Discovery and development of artificial nucleic acid ligands to probe cellular interactions

Discovery and development of artificial nucleic acid ligands to probe cellular interactions The regulation followed by measurement of cellular events, such as intercellular communication, receptor- ligand interactions, and inter-receptor interactions using molecular tools, will expand our understanding of

cellular decision-making mediated by cell surface receptors. Owing to their synthetic nature and compatibility with a variety of nano-materials, nucleic acid aptamers are well suited as specific recognition probes for incorporation into such tools. Aptamers are single-stranded DNA/RNA/XNA (X= nonstandard nucleic acid

base) sequences that bind to a specific target with high affinity and specificity. However, because of their low solubility in aqueous media, purified cell-surface receptors do not make good targets for in vitro screening of aptamer ligands. Additionally, in response to ligand binding, cell surface receptors act in concert, forming

transient complexes. Such complexes are hard to constitute in artificial buffer systems while maintaining their native fold. This means that conventional approaches to aptamer-ligand screening may not lead to aptamers that are translatable. Addressing this need, the Mallikaratchy Lab recently pioneered a technology termed

Ligand-guided Selection or LIGS to identify functional aptamers from a SELEX (Systematic Evolution of Ligands by EXponential enrichment) library, against known multi-domain cell surface targets in their native functional state. LIGS uses the same combinatorial library but takes advantage of characteristics inherent to

SELEX. For example, it is known that the iterative process in conventional SELEX is designed to outcompete low-affinity binders through a competitive process whereby high-affinity binders move through an increasingly selective process. LIGS exploits this competition between weak and strong binders in a combinatorial library by

introducing a stronger, known high-affinity secondary ligand, e.g., a monoclonal antibody (mAb), against the target of interest to outcompete and replace highly specific aptamers. These aptamers can recognize their target receptors in cultured and clinical samples specifically. Building on our initial work on LIGS, the first goal

of this MIRA is to extend the types of interactions utilized in LIGS to naturally induced conformational switches of membrane proteins of mechanistic/functional interest to discover artificial ligands based on aptamers against them. The second goal explores chemical interventions to understand aptamer folding using bioorthogonal

approaches, such as click-chemistry, to facilitate proximity mediated intra-molecular cross-linking. Additionally, we plan to engineer functional aptamer scaffolds to regulate cell-cell and receptor-ligand interactions using aptamers already identified using LIGS, explicitly focusing on the modulation of TCR-CD3ε in T-cells. A

successful outcome to these goals will result in aptamers able to probe receptor interactions along with integrated nano-materials enhancing the application of aptamers in biomedicine while providing insights into the modulation of cell receptor biology in cellular decision making.
################
> [PROBLEMS TO SOLVE]:
**A)** According to the project summary, why do purified cell-surface receptors make poor targets for in vitro screening of aptamer ligands?
**B)** Return the passage of the project summary starting at "approaches, such as" and ending at "cellular decision making.".
**C)** Summarize the project summary in three sentences.

> [DATASET ENTRIES]:
################
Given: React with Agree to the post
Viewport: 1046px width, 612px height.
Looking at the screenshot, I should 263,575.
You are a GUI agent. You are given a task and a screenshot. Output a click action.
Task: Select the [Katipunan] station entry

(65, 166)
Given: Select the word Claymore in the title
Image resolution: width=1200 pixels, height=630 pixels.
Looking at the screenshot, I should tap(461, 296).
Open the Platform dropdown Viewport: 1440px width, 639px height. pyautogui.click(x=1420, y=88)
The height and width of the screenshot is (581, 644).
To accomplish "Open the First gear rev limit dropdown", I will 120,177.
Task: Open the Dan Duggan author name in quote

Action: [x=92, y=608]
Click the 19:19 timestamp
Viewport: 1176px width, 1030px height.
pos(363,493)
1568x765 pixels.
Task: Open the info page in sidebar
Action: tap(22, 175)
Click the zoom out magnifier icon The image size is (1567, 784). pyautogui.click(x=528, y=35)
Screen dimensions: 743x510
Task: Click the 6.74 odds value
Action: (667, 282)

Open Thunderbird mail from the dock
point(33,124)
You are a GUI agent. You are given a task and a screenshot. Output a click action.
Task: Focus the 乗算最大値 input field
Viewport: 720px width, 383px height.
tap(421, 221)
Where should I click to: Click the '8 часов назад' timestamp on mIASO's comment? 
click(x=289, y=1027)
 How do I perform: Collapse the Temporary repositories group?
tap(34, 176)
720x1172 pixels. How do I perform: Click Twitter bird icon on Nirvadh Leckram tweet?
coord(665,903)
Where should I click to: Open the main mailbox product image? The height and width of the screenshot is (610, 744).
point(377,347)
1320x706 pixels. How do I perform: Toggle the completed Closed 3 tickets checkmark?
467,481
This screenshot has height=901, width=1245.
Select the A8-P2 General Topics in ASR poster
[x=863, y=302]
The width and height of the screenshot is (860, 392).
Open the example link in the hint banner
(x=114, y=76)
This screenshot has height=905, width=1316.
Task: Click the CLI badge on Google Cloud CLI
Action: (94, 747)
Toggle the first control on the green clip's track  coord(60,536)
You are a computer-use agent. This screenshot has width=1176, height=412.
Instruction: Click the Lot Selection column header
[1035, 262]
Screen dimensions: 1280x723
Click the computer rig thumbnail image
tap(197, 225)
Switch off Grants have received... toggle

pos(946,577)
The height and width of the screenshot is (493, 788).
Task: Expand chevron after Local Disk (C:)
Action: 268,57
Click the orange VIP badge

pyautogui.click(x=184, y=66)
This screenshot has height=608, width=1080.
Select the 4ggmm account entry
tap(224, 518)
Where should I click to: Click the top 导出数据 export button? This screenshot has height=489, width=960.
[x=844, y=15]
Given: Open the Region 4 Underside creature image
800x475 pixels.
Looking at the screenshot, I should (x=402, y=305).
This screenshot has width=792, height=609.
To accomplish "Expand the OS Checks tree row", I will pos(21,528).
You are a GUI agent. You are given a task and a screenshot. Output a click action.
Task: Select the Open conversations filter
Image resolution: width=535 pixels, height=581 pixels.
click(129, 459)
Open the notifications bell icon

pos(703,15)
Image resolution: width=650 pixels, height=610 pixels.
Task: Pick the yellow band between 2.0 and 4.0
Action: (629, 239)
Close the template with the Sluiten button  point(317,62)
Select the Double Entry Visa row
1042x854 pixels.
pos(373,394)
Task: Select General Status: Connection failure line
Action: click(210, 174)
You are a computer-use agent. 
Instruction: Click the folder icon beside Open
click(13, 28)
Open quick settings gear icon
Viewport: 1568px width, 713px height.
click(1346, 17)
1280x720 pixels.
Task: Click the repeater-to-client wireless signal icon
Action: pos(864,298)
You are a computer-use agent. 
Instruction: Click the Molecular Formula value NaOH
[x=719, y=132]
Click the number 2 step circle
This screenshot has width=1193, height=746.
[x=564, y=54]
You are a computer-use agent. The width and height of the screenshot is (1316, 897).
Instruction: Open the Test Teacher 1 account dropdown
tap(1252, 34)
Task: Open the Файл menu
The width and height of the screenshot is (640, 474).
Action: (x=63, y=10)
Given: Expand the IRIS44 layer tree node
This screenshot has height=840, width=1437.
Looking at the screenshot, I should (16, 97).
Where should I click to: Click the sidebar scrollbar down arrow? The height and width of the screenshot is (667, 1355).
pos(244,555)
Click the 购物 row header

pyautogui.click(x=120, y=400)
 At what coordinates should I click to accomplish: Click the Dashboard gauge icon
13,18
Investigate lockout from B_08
################
> [ANSWER LIST]:
**A)** They have low solubility in aqueous media.

**B)**
approaches, such as click-chemistry, to facilitate proximity mediated intra-molecular cross-linking. Additionally, we plan to engineer functional aptamer scaffolds to regulate cell-cell and receptor-ligand interactions using aptamers already identified using LIGS, explicitly focusing on the modulation of TCR-CD3ε in T-cells. A

successful outcome to these goals will result in aptamers able to probe receptor interactions along with integrated nano-materials enhancing the application of aptamers in biomedicine while providing insights into the modulation of cell receptor biology in cellular decision making.

**C)** Aptamers are single-stranded DNA/RNA/XNA sequences that bind a specific target with high affinity and specificity, but conventional screening against cell-surface receptors may not yield translatable aptamers because purified receptors have low solubility and their transient complexes are hard to reconstitute in artificial buffers. The Mallikaratchy Lab pioneered Ligand-guided Selection (LIGS), which introduces a stronger, known high-affinity secondary ligand such as a monoclonal antibody to outcompete and replace highly specific aptamers against targets in their native state. The project aims to extend LIGS to naturally induced conformational switches of membrane proteins, to study aptamer folding with bioorthogonal approaches such as click-chemistry, and to engineer aptamer scaffolds that modulate TCR-CD3ε in T-cells.